Não será ainda desta que os profissionais liberais ou empresários do alojamento local verão resolvido – ou, pelo menos, mitigado – o problema das mais-valias resultantes da afectação de imóveis à sua actividade. Na recta final da votação do Orçamento do Estado (OE) para 2018 no Parlamento, o PS apresentou uma proposta de alteração com um pedido de autorização legislativa para que o Governo alterasse a lei no que toca ao regime das mais-valias, mas a proposta foi chumbada, com a abstenção do CDS-PP e voto contra das demais bancadas.

A questão das mais-valias resultantes da afectação de imóveis à actividade profissional ou empresarial dos proprietários, que já antes se pusera nomeadamente, para a actividade do alojamento local, coloca-se agora com mais acuidade para a generalidade dos profissionais liberais que, de acordo com as novas regras do regime simplificado, sejam obrigados a apresentar facturas para justificar os custos de actividade. Neste caso, se trabalharem em casa ou num imóvel sua propriedade, será aceite como despesa uma amortização do respectivo investimento calculada automaticamente pelo Fisco em função do valor patrimonial tributário (VPT): os profissionais liberais poderão abater 25% de 1,5% do VPT do imóvel afecto à actividade, uma proporção que no alojamento local sobe para 25% de 4% do valor fiscal do imóvel. O problema é que, ao afectarem o imóvel à actividade, caem num regime de mais-valias que pode ser muito gravoso.

◆ **ENUNCIADO**:
Responda a estas perguntas com base no texto de origem.
(a) Que partido apresentou a proposta de alteração com o pedido de autorização legislativa sobre as mais-valias?
(b) Que bancada se absteve na votação dessa proposta?
(c) Quanto do VPT do imóvel afecto à actividade podem os profissionais liberais abater como despesa?

◆ **DADOS**:

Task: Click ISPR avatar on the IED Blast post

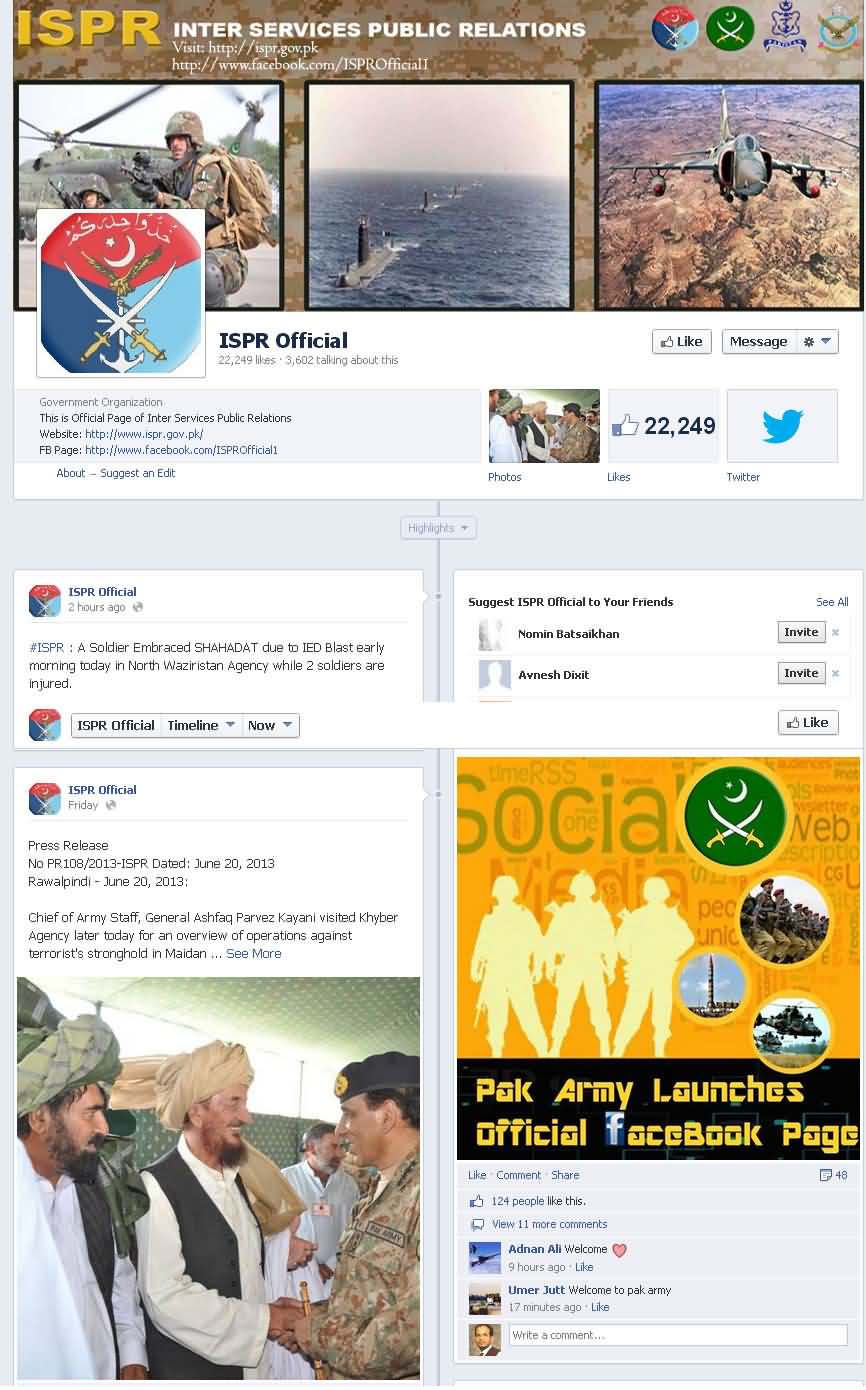Action: [x=45, y=600]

◆ **RESOLUÇÃO**:
(a) O PS.
(b) O CDS-PP.
(c) 25% de 1,5% do VPT.